How to Diagnose Symptoms of Dog Poisoning

Dogs are curious by nature and they love to explore dirty places. This can make them have direct contact with poison insects, dead animals remain and toxic plants. Their indiscriminate eating habits often lead to poisoning. Unless you or another person witnesses the ingestion or exposure to the poison, diagnosis may be difficult.

Some of the potentially dangerous substances that can be consumed by your dog include:

Chocolate which contains a substance called theobromine which can cause your dog to develop symptoms such as vomiting, diarrhea, seizure, heart problems and even death. The illness depends mainly on the amount of chocolate consumed.

Plants such as sago palm, oleander, azalea, mistletoe and Easter lily etc. which are highly toxic and can cause your dog to exhibit symptoms such as rash, cramp, vomiting and kidney problems.

Rat baits contain inert ingredients that can attract your pet to sniff and eat.
Bleach can cause drooling, vomiting, and abdominal pain to your dog.
Human drugs can be dangerous to the dog if used improperly. Keep all the medicines out of your dog’s reach.

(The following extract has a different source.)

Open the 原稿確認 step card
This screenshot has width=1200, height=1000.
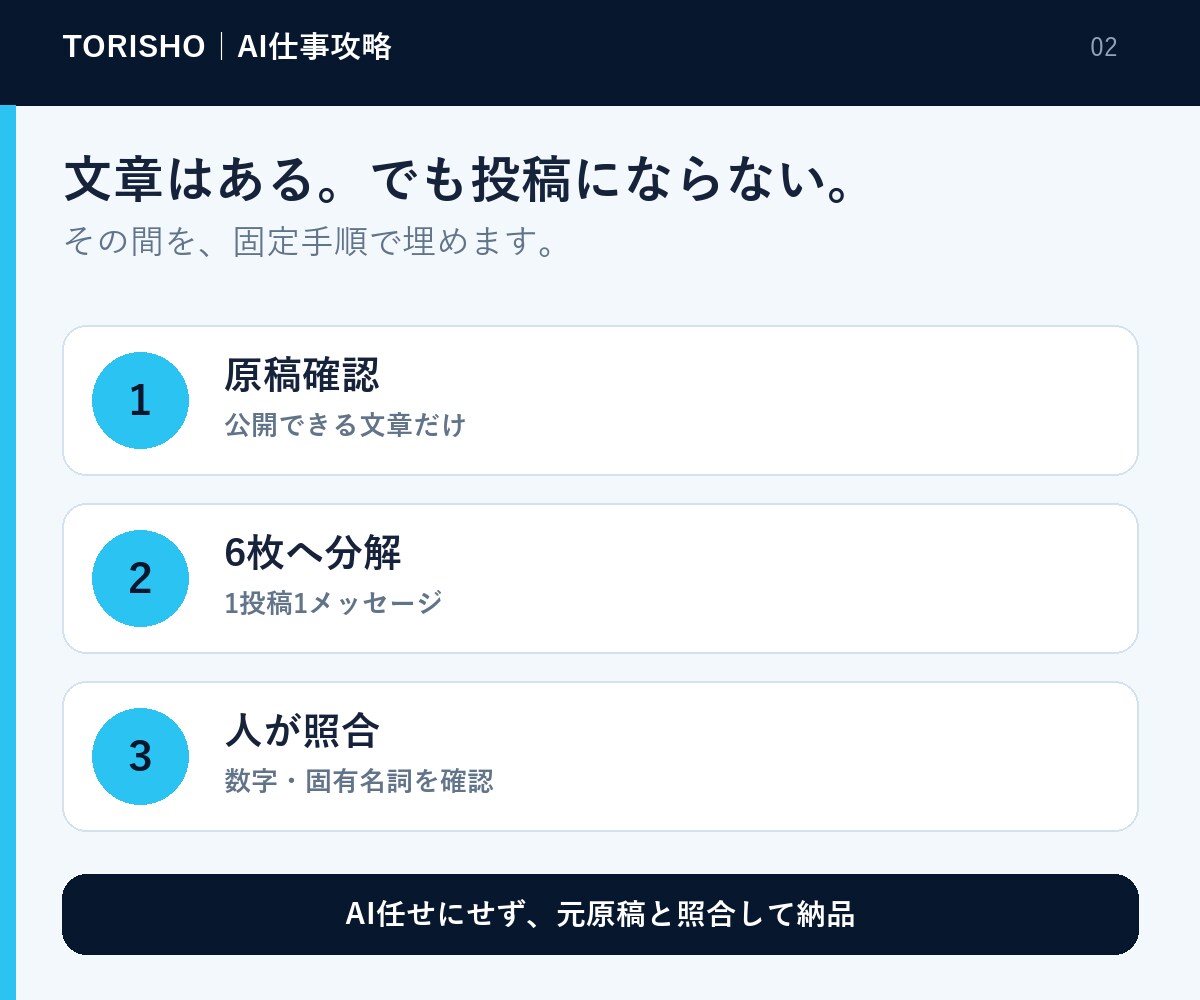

The symptoms of a poisoned dog are varied and may mimic other illnesses. The most common symptoms include:

Vomiting.

Diarrhea.

Lethargy.

Lack of appetite.

Staggering.

Difficulty in breathing.

Some poisons may cause hyper excitability.

Muscle rigidity or tremors.

Bleeding disorders.

Heart, kidney or liver disorders.

Sensitivity to touch.

Light or sound which may trigger seizures, and lead to coma and death.

Some poisons are inhaled or absorbed into the body but most are ingested. The effect of the poison is not always immediately apparent. Although most signs of poisoning appear within three days, the toxic substance may not cause illness for days, months, or even years. The prognosis depends upon what the poisonous substance is, how much of the poison the dog has been exposed to and how long it remains in the body before treatment is begun. Immediate treatment may prevent significant illness, but some poisonings may cause permanent damage or death even if treatment is begun right away. If your dog ingests a potentially poisonous substance but does not appear ill at the moment, don't assume he/she is okay. Call the veterinarian immediately.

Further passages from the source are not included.